Artistas galardonados con un Daesang  actuaban en el escenario al aire libre
montado en el exuberante jardín que se extendía desde la casa principal hasta las  pistas de tenis.

Los famosos se codeaban con modelos, que coqueteaban con  magnates de Gangnam, que hablaban sobre cotizaciones bursátiles con gurús de la
tecnología e intelectuales de familias adineradas mientras degustaban un buen whisky  escocés y la ginebra más cool de esa temporada.

Luces de colores iluminaban la
piscina de estilo natural, en la que modelos desnudas flotaban con aire indolente  sobre colchonetas y cuyos cuerpos servían como bandejas para los exclusivos platos  de sushi preparados por los mejores chefs.

Las mujeres invitadas recibían un bolso Birkin de Hermès, y los hombres, una
edición limitada de un reloj Hublot. Las exclamaciones de gozo, de ellos y ellas por  igual, rivalizaban con el tronar de los fuegos artificiales que estallaron sobre la bahía  de Busan a las diez en punto de la noche, programados a la perfección para  distraer a los invitados del trajín del personal de servicio, que retiró el bufet de la  cena antes de servir un surtido de postres, café y licores.

No se había reparado en gastos, no se había pasado por alto ningún deseo, ansia o  indulgencia. No se había dejado nada al azar y todos los asistentes coincidían en que
esta fiesta era el evento de obligada asistencia de la temporada, si no del año.

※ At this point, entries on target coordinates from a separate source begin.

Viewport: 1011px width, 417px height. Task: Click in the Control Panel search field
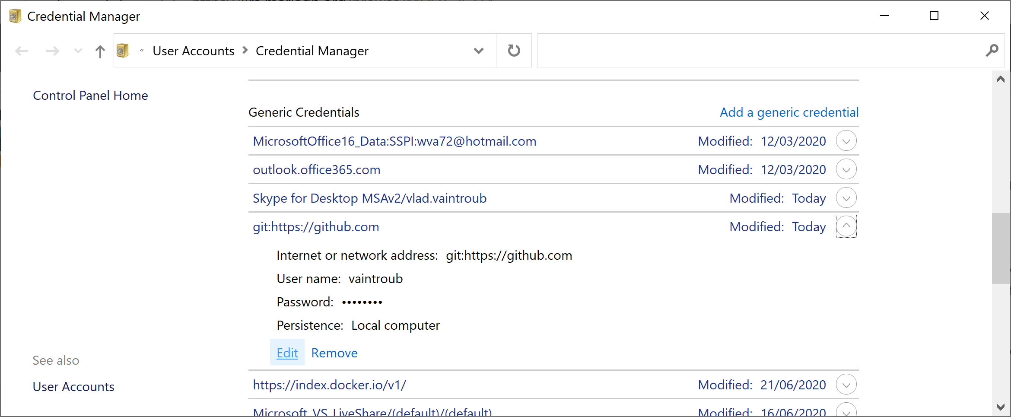click(756, 51)
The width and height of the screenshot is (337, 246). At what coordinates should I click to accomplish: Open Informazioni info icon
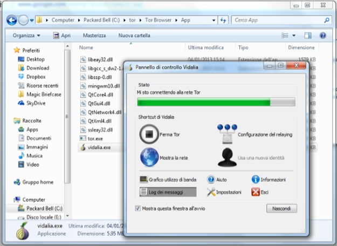pyautogui.click(x=256, y=179)
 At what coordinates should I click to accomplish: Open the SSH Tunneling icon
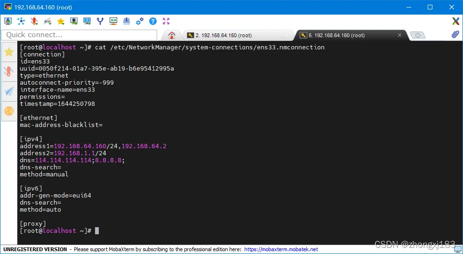pyautogui.click(x=113, y=21)
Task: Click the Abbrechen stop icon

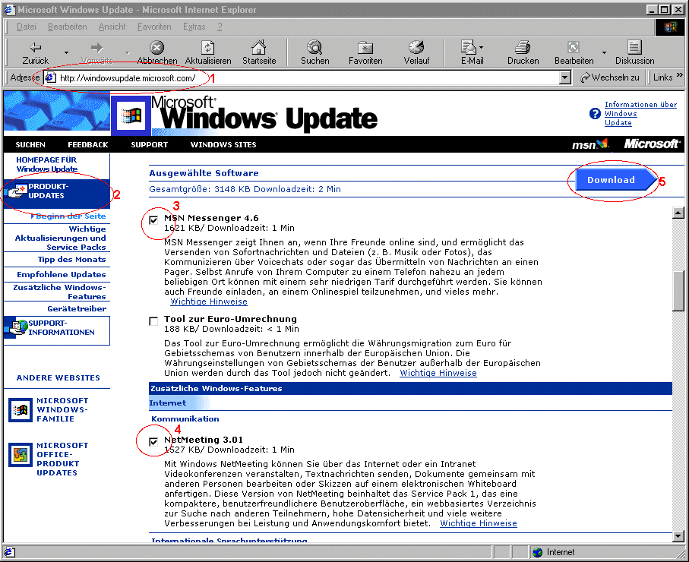Action: pyautogui.click(x=156, y=47)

Dios,  incluso de la década, Todo aquel que era alguien estaba allí, bajo las estrellas en la finca de dieciséis
mil metros cuadrados de Billionaires’ Row, todos excepto el anfitrión.

Y las especulaciones sobre dónde estaba el  multimillonario, qué estaba haciendo y con quién corrían como la pólvora entre la  multitud, bien provista de alcohol y ávida de cotilleos.

—No tengo ni idea de adónde puede haberse marchado, pero apostaría cualquier  cosa a que no se está muriendo de pena en soledad —comentó un hombre delgado
como un junco, con el cabello canoso y una expresión que quería parecer
desaprobación pero que, en realidad, era envidia.

—Juro que me corrí cinco veces —declaró una animada rubia a su mejor amiga  con un susurro fingido y el claro propósito de llamar la atención—. Ese hombre es un maestro en la cama.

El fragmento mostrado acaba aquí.